С. КУРОЧКИН: Пожалуй, один раз. Речь идет о внедрении системы высокоско­ростного шифрования информации при передаче ее в оптических средах между строившимися тогда новыми основным и резервным центрами обработки дан­ных. В некотором роде мы стали пер­вопроходцами, установив в 2010 году на магистральных оптических каналах связи шифраторы на тот момент еще малоизвестной на российском рынке австралийской компании Senetas. Надо отметить, что в данном случае приходи­лось рисковать, поскольку такие систе­мы в России ранее никем еще не внедря­лись. Однако риск оказался оправдан: уже три года на скорости света - полет нормальный.

NBJ: И все же когда выбирается реше­ние, на что Вы в первую очередь обра­щаете внимание: на цену, функциональ­ность, репутацию разработчика, другие моменты?

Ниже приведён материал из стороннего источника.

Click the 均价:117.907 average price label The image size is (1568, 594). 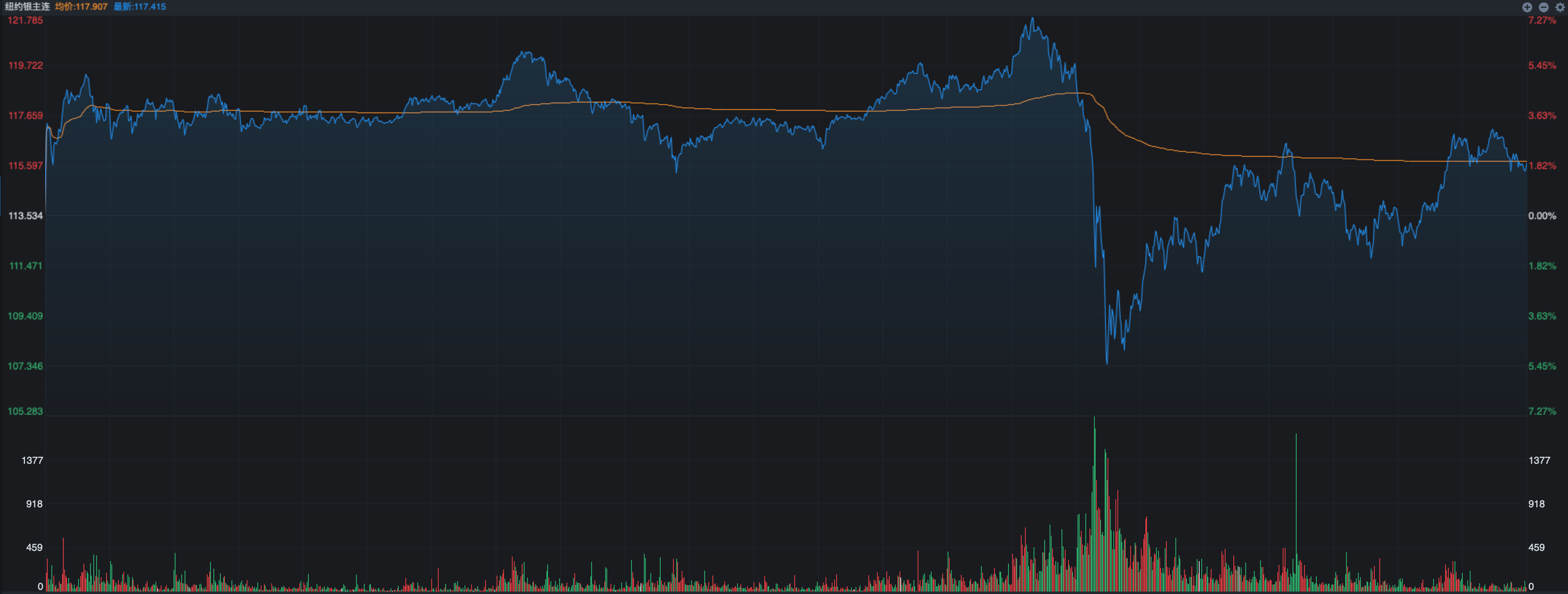pyautogui.click(x=81, y=7)
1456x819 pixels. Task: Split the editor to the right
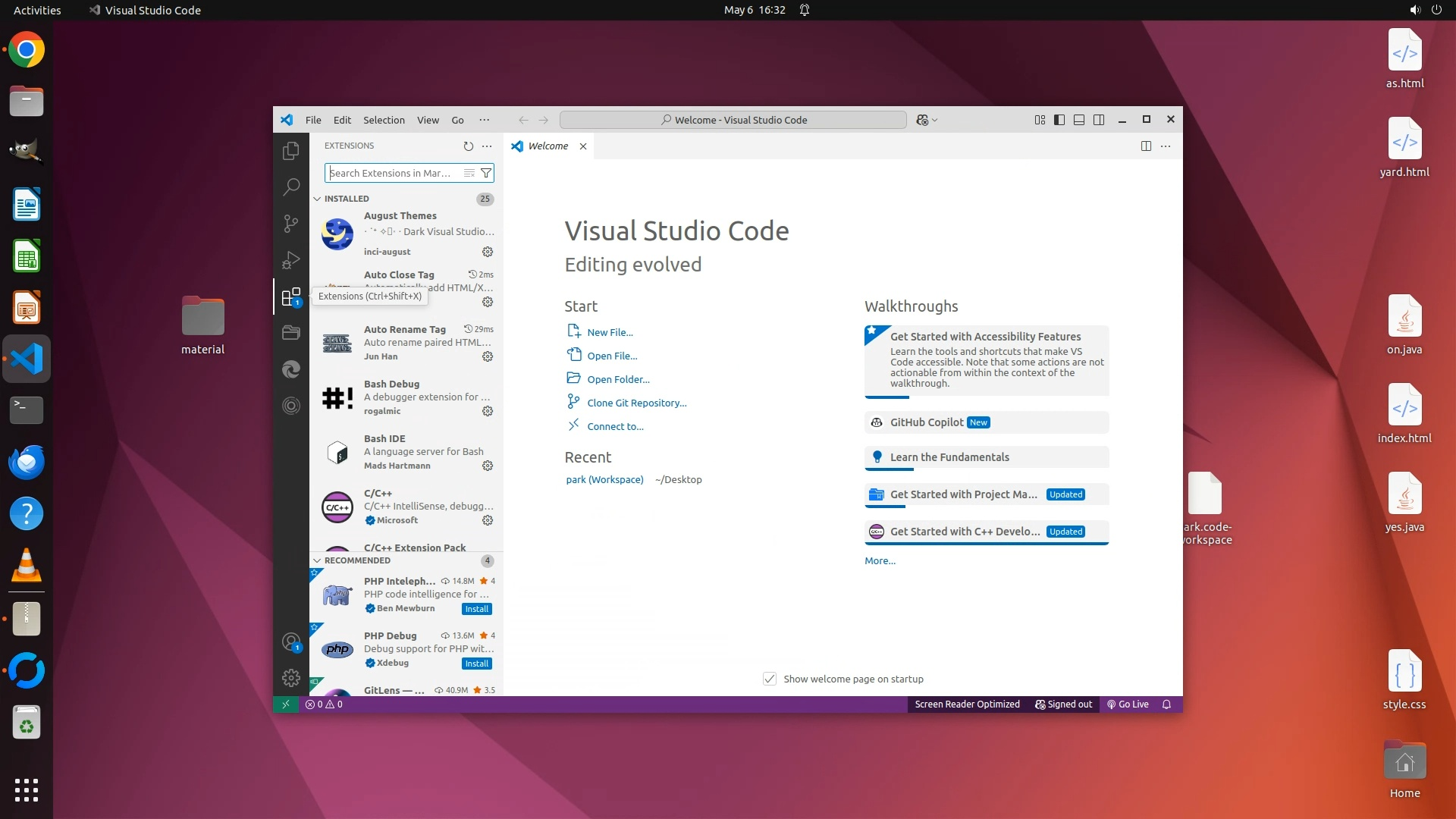(1146, 146)
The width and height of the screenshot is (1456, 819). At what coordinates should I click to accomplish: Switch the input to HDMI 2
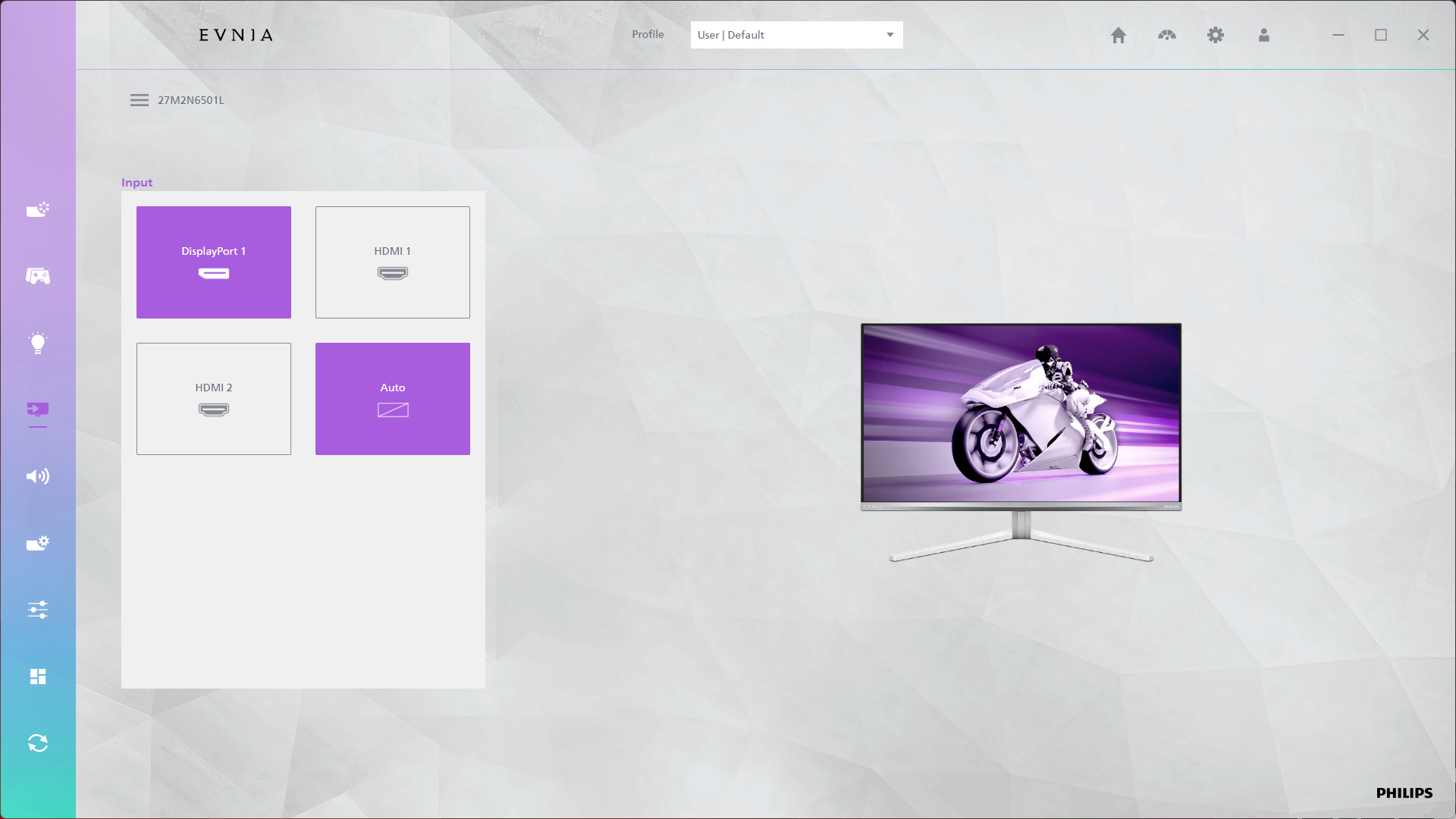tap(214, 399)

С. КУРОЧКИН: Что касается репутации, то я бы не стал недооценивать значи­мость этого критерия. Немалое значение имеют наличие экспертного мнения, воз­можность посмотреть, как выбранные продукты зарекомендовали себя после их внедрения в других организациях. Если говорить о конкретике, то в данный момент, например, у нас в банке исполь­зуются решения различных разработчи­ков: наша АБС построена на платформе ЦФТ, определенные продукты мы при­обретали у компании BSS.

NBJ: Вы предпочитаете приобретать продукцию отечественных производите­лей, решения иностранных интеграто­ров слишком дорогие?

С. КУРОЧКИН: Дело не в цене, а в том, что разработки российских производи­телей более адаптированы к изменени­ям в нашем законодательстве. Практи­ка показывает, что нет оснований наде­яться на то, что в системах зарубежного производства смогут так же эффектив­но отслеживаться изменения в россий­ском законодательстве и регулирова­нии. Обычная практика такова: «запад­ники» создают систему, а ее адаптацией под российские реалии занимаются уже их партнеры - российские компании.

NBJ: Тем не менее цена решения, навер­ное, важна?

С. КУРОЧКИН: Конечно. Но куда важнее соотношение «цена - качество». Не много радости будет, если банк приоб­ретет дешевое решение, а потом при его внедрении и адаптации возникнут про­блемы. С другой стороны, кредитно-финансовые организации должны уметь регулировать свои расходы, и здесь не имеет значения, идет ли речь о банке с государственным участием или о сто­процентно частном учреждении.